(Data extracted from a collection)
- - - -
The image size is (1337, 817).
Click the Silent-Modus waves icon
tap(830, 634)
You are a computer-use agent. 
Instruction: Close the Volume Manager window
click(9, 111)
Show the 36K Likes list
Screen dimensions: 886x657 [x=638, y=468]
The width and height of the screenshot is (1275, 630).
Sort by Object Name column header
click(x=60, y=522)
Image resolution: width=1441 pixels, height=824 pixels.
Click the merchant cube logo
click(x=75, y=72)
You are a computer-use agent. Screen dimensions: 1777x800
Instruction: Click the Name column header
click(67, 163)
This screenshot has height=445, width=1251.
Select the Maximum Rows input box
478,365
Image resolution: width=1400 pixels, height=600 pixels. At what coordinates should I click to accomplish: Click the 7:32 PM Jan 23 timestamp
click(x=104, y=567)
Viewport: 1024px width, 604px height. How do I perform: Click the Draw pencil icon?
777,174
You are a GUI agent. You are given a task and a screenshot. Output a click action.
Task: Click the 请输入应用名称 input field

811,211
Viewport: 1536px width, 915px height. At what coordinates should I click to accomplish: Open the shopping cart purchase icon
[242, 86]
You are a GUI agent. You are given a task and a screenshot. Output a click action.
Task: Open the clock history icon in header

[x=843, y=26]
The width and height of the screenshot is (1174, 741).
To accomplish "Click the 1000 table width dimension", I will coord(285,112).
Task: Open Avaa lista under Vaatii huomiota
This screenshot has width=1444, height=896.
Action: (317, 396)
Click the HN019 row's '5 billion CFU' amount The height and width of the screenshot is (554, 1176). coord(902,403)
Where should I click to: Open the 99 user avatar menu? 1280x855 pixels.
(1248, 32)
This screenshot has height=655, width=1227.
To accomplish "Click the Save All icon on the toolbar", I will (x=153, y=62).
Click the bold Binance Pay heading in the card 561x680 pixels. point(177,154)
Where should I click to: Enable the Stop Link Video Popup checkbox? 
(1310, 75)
- - - -
> [What is being asked] All lines from the records above should be copied exactly.

> [Problem solution]
The image size is (1337, 817).
Click the Silent-Modus waves icon
tap(830, 634)
You are a computer-use agent. 
Instruction: Close the Volume Manager window
click(9, 111)
Show the 36K Likes list
Screen dimensions: 886x657 [x=638, y=468]
The width and height of the screenshot is (1275, 630).
Sort by Object Name column header
click(x=60, y=522)
Image resolution: width=1441 pixels, height=824 pixels.
Click the merchant cube logo
click(x=75, y=72)
You are a computer-use agent. Screen dimensions: 1777x800
Instruction: Click the Name column header
click(67, 163)
This screenshot has height=445, width=1251.
Select the Maximum Rows input box
478,365
Image resolution: width=1400 pixels, height=600 pixels. At what coordinates should I click to accomplish: Click the 7:32 PM Jan 23 timestamp
click(x=104, y=567)
Viewport: 1024px width, 604px height. How do I perform: Click the Draw pencil icon?
777,174
You are a GUI agent. You are given a task and a screenshot. Output a click action.
Task: Click the 请输入应用名称 input field

811,211
Viewport: 1536px width, 915px height. At what coordinates should I click to accomplish: Open the shopping cart purchase icon
[242, 86]
You are a GUI agent. You are given a task and a screenshot. Output a click action.
Task: Open the clock history icon in header

[x=843, y=26]
The width and height of the screenshot is (1174, 741).
To accomplish "Click the 1000 table width dimension", I will coord(285,112).
Task: Open Avaa lista under Vaatii huomiota
This screenshot has width=1444, height=896.
Action: (317, 396)
Click the HN019 row's '5 billion CFU' amount The height and width of the screenshot is (554, 1176). coord(902,403)
Where should I click to: Open the 99 user avatar menu? 1280x855 pixels.
(1248, 32)
This screenshot has height=655, width=1227.
To accomplish "Click the Save All icon on the toolbar", I will (x=153, y=62).
Click the bold Binance Pay heading in the card 561x680 pixels. point(177,154)
Where should I click to: Enable the Stop Link Video Popup checkbox? 
(1310, 75)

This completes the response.